[Entries from a dataset]
------------------------------------

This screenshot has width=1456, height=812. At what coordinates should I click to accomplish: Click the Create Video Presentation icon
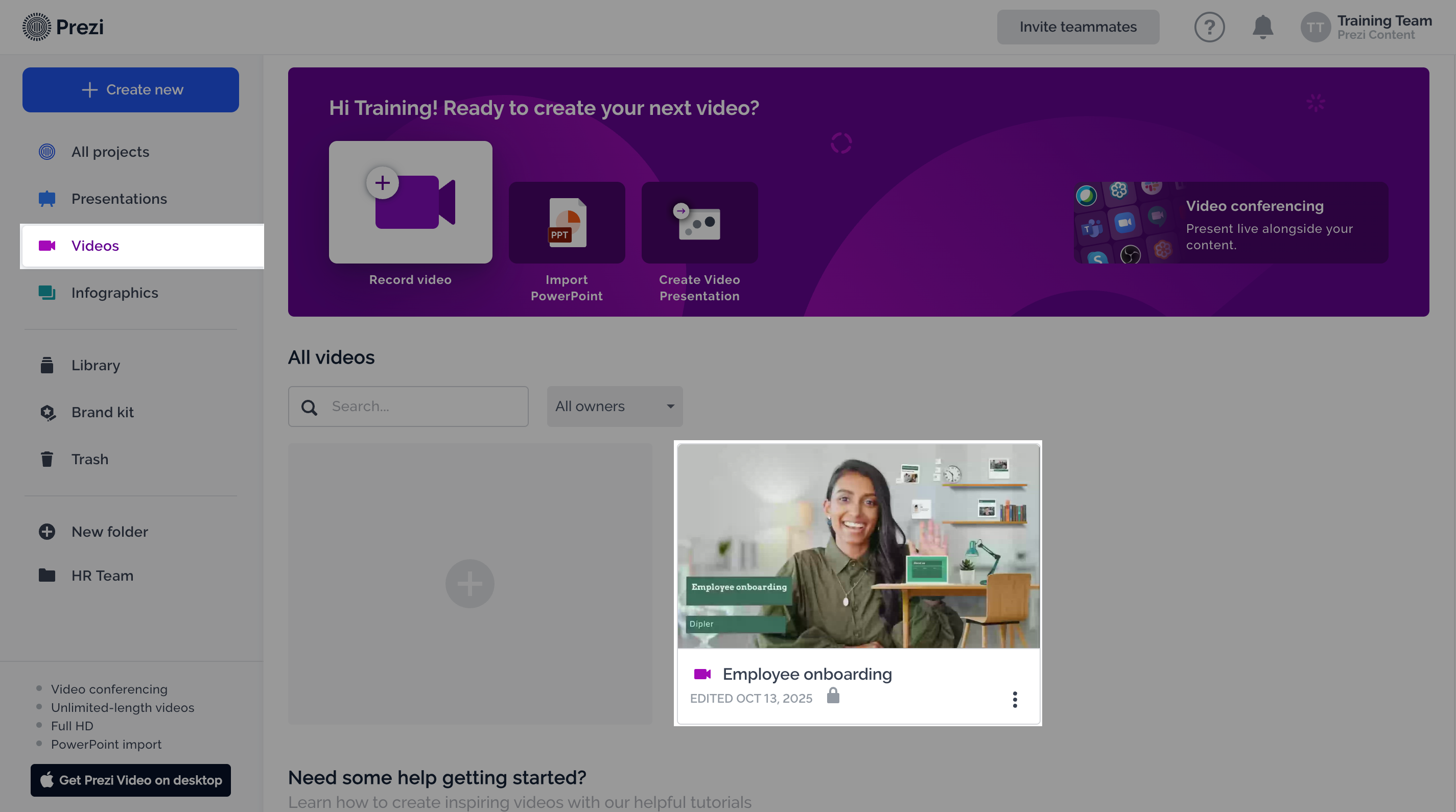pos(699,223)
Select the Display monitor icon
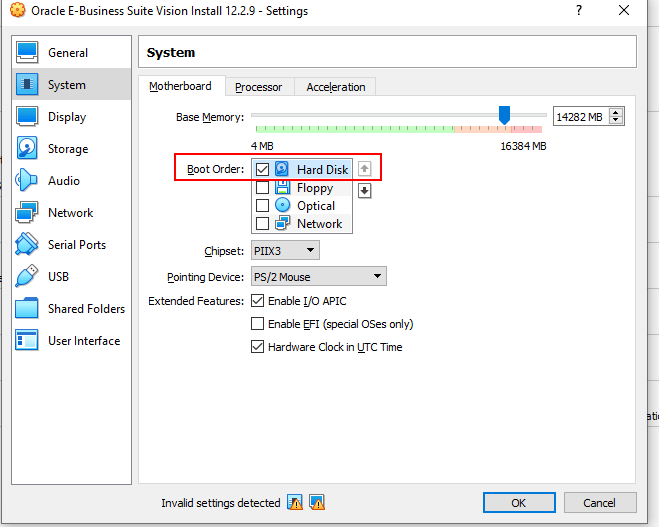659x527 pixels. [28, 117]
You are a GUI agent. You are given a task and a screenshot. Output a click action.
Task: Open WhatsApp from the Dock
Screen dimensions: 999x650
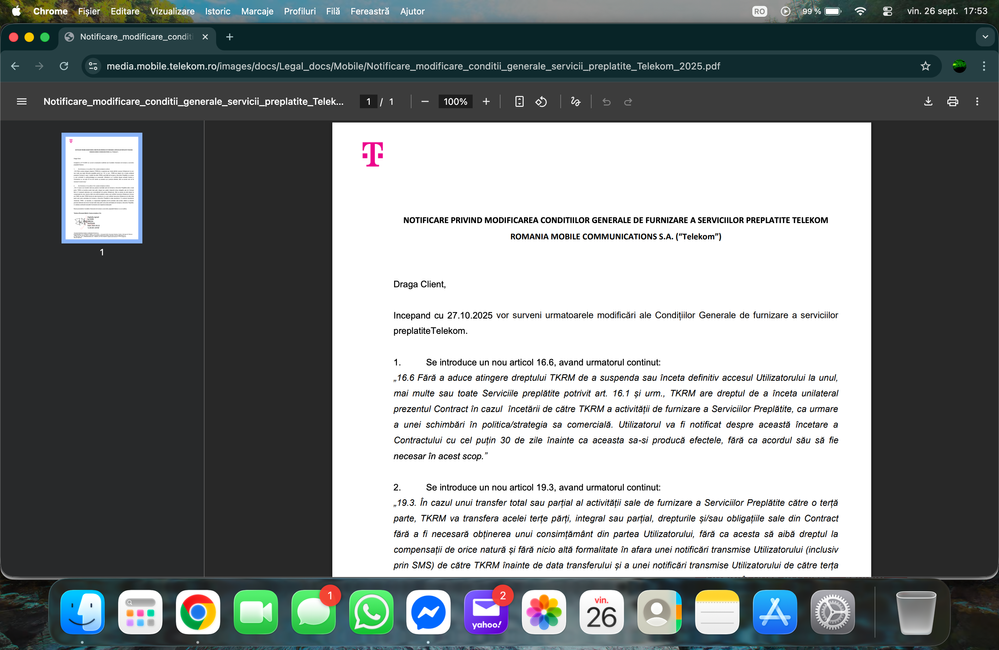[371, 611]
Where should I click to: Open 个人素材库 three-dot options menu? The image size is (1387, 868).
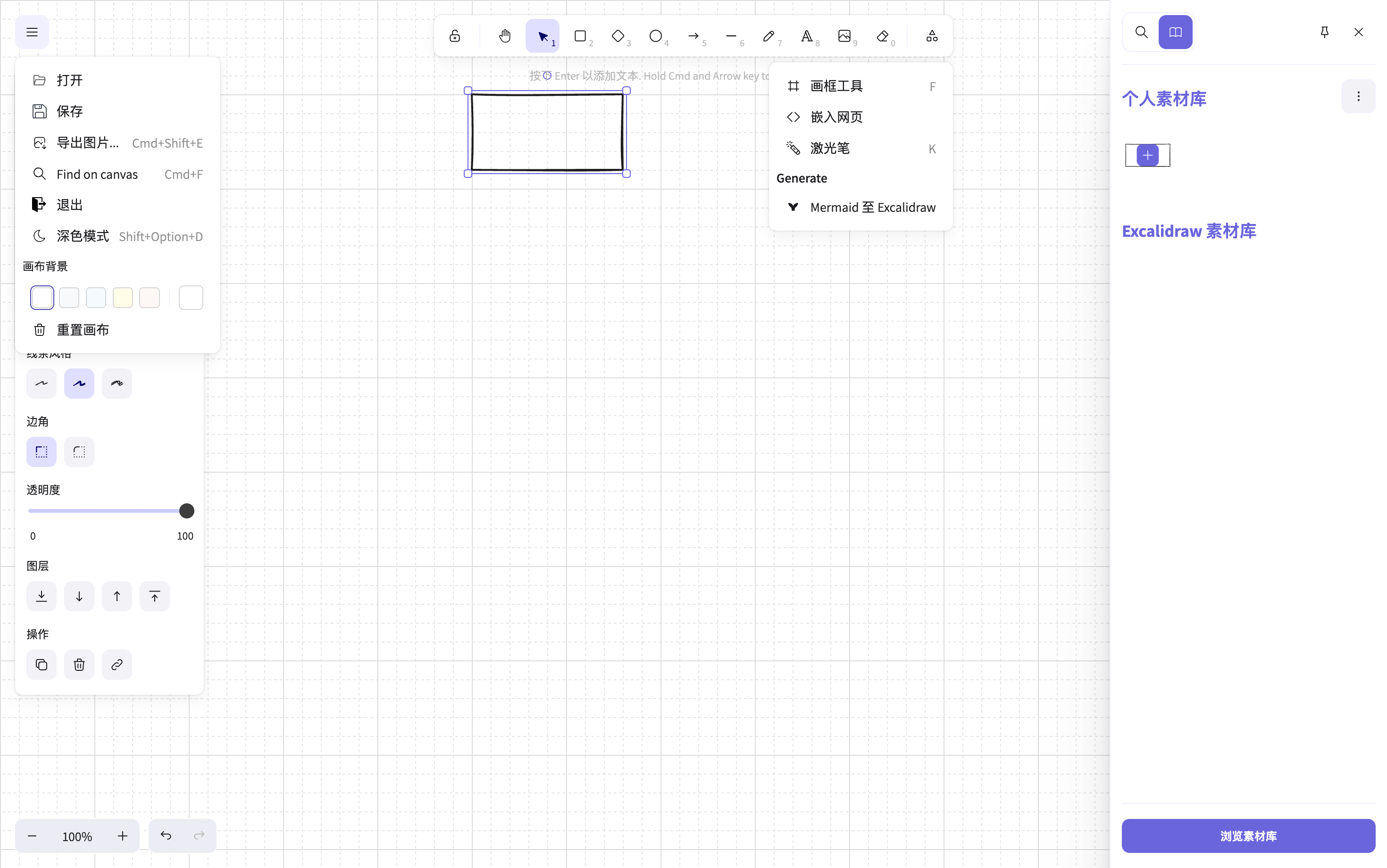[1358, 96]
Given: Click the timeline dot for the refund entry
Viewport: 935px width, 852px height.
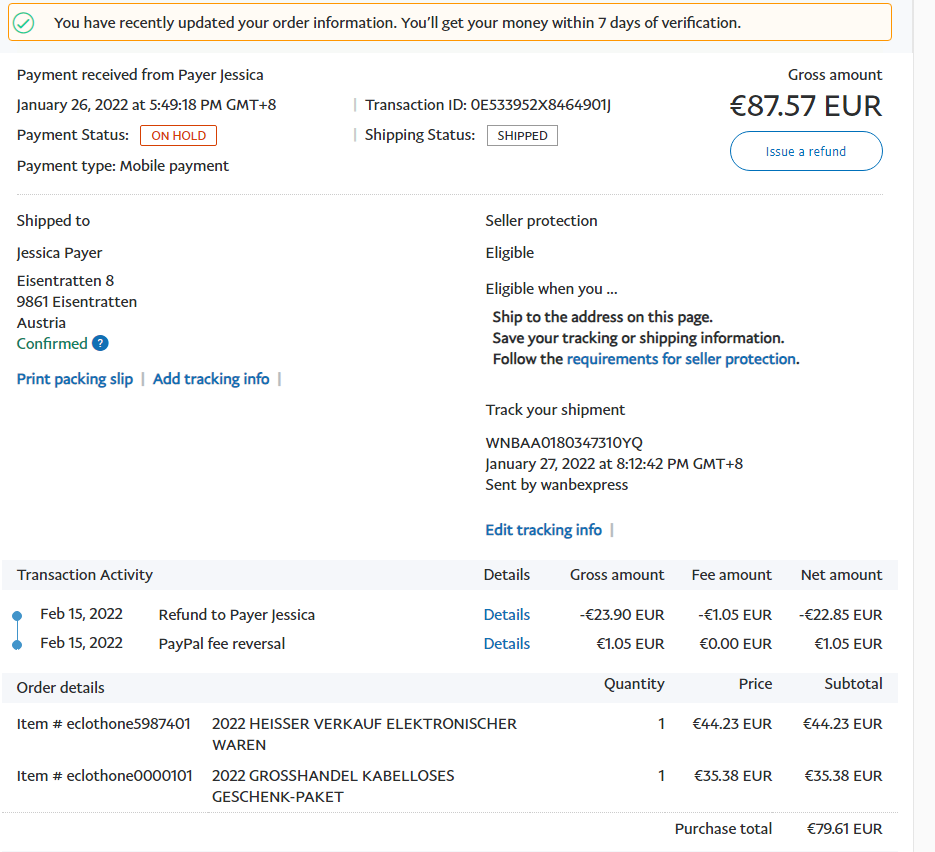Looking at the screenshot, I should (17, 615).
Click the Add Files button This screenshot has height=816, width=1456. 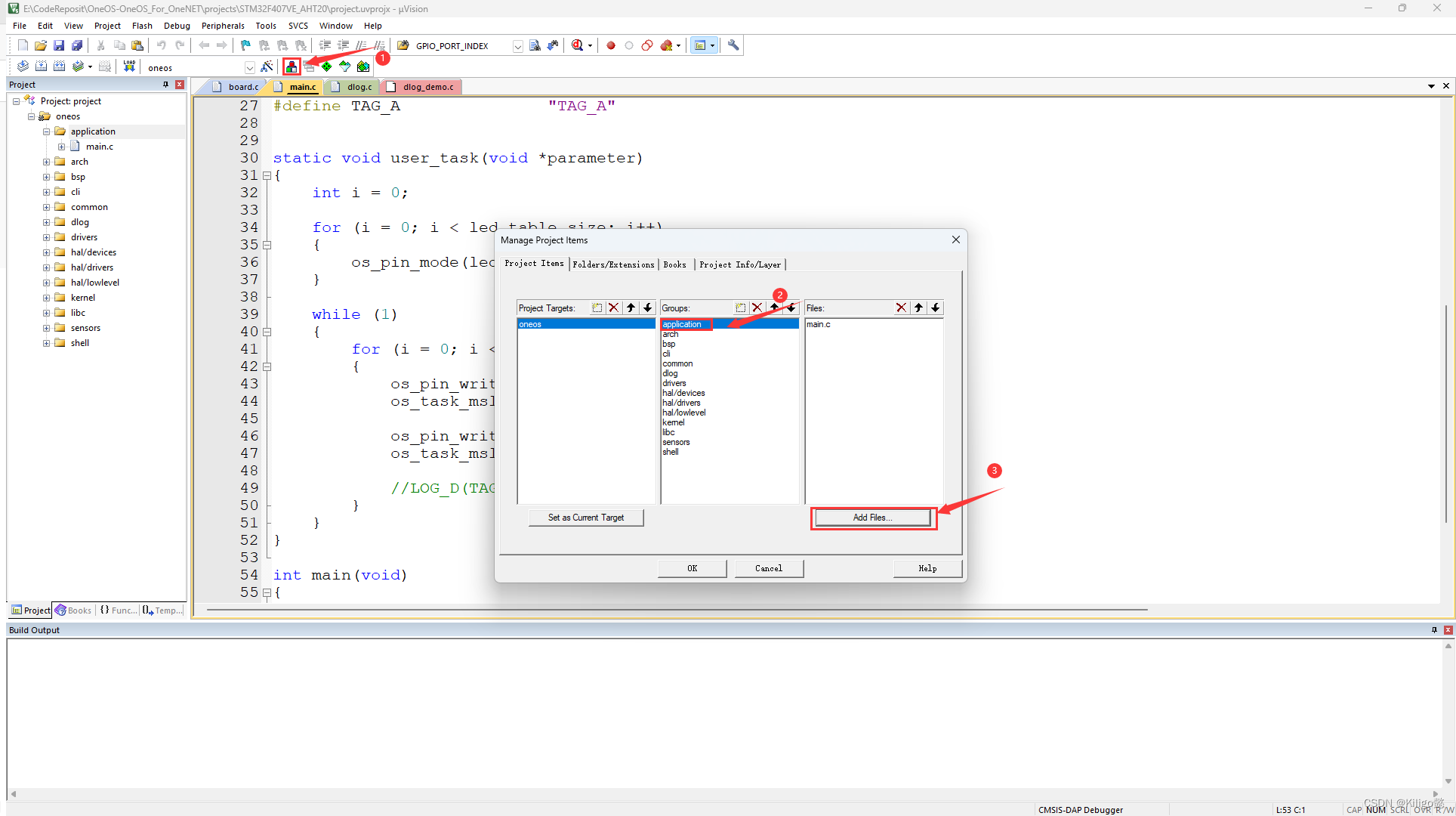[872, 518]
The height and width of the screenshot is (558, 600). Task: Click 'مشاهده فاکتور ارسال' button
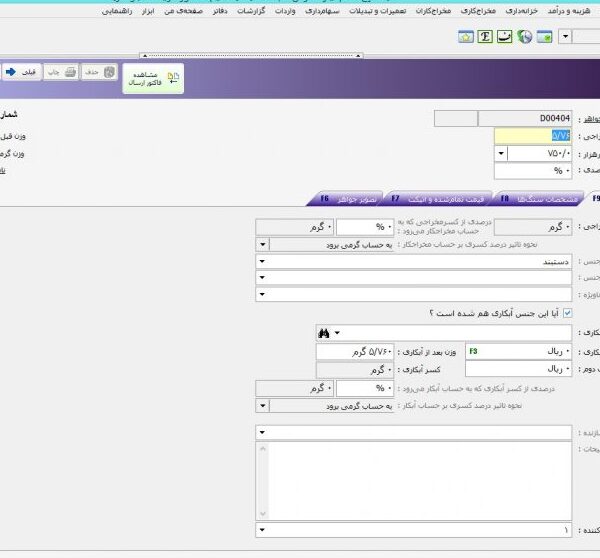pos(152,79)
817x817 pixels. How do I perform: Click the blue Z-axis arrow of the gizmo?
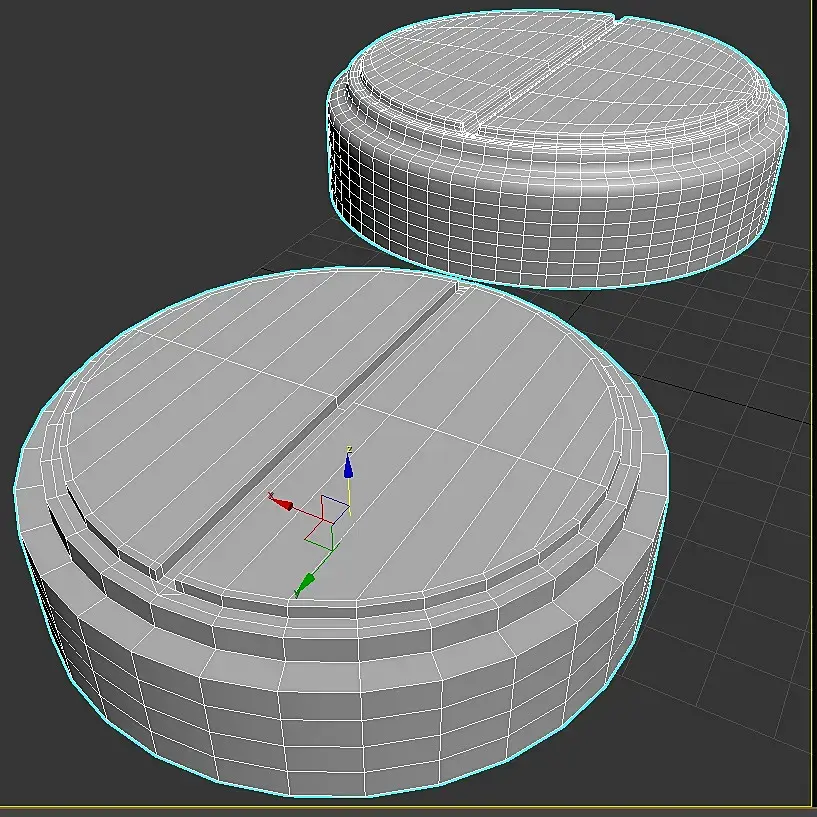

------------------------------------

[Problem description]
Please edit the items from the line containing "The height and" through the end of the items, replacing "blue" with "red" and changing nothing else. Give back only those lines, leaving out the pictures.

[Task output]
The height and width of the screenshot is (558, 600). Task: Click 'مشاهده فاکتور ارسال' button
pos(152,79)
817x817 pixels. How do I perform: Click the red Z-axis arrow of the gizmo?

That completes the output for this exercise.